Search code examples
rplotggplot2bar-chartlevels

How to make ggplot2 keep unused levels on data subset


My problem is clearly not new, but I haven't been able to find my exact coding question answered. I am working from a subset of my data (available here) and have been trying all possible combinations of scale_x_discrete(drop=FALSE) and scale_fill_discrete(drop=FALSE) to try to get ggplot2 to include a space where the bar would be for Chipmunks (n=0 for event "CF" - n.b. this corresponds to the variable "forage" in the data).

The code I am using is as follows:

require(ggplot2)
library(ggthemes)

#excluding MICROs from my plot
ggplot(data[data$sps=="MAMO" | data$sps=="TAST" | data$sps=="MUVI"|    data$sps=="MUXX" | data$sps=="TAHU",], 
      aes(sps, fill=forage))+geom_bar(position="dodge") +
    labs(x = "Species", y = "Number of observations") +
    scale_x_discrete(labels = c("Marmot","American Mink", "Weasel Spp.", "Red squirrel", "Chipmunk")) +
    theme_classic() + 
    scale_fill_manual(values = c("#000000", "#666666", "#999999","#CCCCCC"), name = "Event")

I then get a plot like this one: Plot

When I add scale_x_discrete(drop = FALSE) I get this:Problem Plot What the code appears to be doing is including my previously excluded MICRO data (hence everything gets shifted over one after Marmots and Chipmunks still only have 3 bars).

When I try scale_fill_discrete(drop = FALSE) the resulting plot doesn't change at all from the first plot presented.
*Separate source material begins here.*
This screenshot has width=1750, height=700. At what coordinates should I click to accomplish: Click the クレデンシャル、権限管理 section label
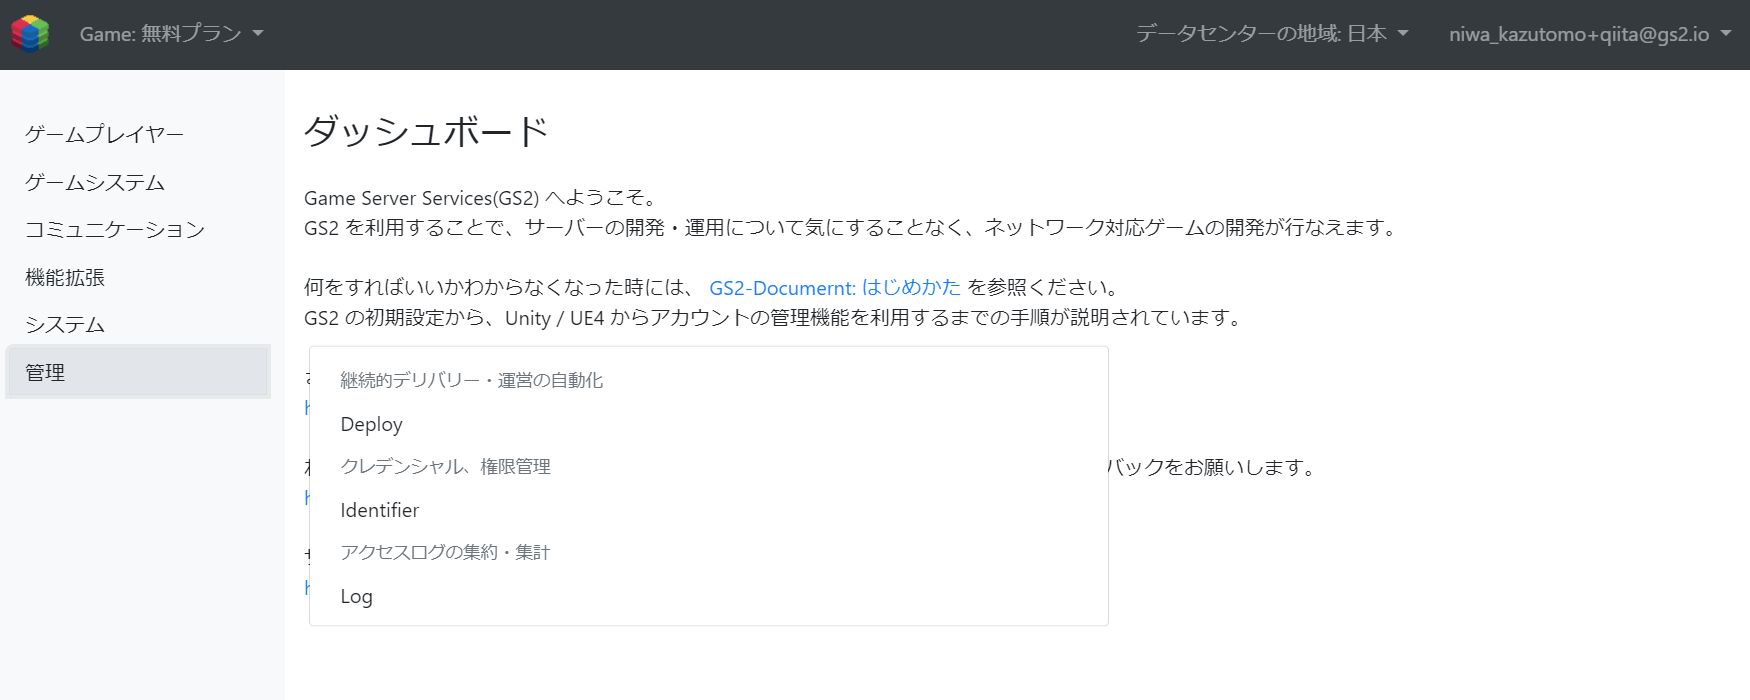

When I try both scale_x_discrete(drop = FALSE) and scale_fill_discrete(drop = FALSE) the plot looks like the second plot presented.

I figure I can manually go and make a small table with the frequencies for each level (Event), but I would like to first try to code it properly in R.

Does anyone have any suggestions for what I could add/change in my code to do this?

Update: I tried the code suggested below:

df1 %>% 
  filter(sps != "MICRO") %>% 
  group_by(sps) %>% 
  count(forage) %>% 
  ungroup %>% 
  complete(sps, forage, fill = list(n = 0)) %>% 
ggplot(aes(sps, n)) + geom_col(aes(fill = forage), position = "dodge") +
  scale_x_discrete(labels=c("Marmot","American Mink", "Weasel Spp.", "Red squirrel", "Chipmunk")) + 
  theme_classic() + 
  scale_fill_manual(values=c("#000000", "#666666", "#999999","#CCCCCC"), name = "Event") + 
  labs(x = "Species", y = "Number of observations")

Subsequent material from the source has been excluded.